Please copy the stored items below word for word, starting at the very first line and ending with the line that contains "click(x=14, y=88)", including both.

[Stored items]
"""

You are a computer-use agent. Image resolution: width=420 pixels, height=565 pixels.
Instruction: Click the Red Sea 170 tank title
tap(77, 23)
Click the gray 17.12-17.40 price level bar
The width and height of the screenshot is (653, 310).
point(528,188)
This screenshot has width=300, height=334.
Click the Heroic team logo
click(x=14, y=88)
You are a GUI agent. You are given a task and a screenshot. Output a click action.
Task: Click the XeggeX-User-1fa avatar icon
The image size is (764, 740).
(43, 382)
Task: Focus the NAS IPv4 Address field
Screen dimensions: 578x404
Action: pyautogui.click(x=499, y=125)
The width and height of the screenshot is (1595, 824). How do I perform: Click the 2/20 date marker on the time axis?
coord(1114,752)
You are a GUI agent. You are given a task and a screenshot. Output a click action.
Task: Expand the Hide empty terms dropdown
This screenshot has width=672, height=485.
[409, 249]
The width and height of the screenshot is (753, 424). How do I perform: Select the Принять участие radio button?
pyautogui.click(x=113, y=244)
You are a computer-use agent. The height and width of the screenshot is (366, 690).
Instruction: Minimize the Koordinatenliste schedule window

"""

■ **PROBLEM SOLUTION**:
You are a computer-use agent. Image resolution: width=420 pixels, height=565 pixels.
Instruction: Click the Red Sea 170 tank title
tap(77, 23)
Click the gray 17.12-17.40 price level bar
The width and height of the screenshot is (653, 310).
point(528,188)
This screenshot has width=300, height=334.
Click the Heroic team logo
click(x=14, y=88)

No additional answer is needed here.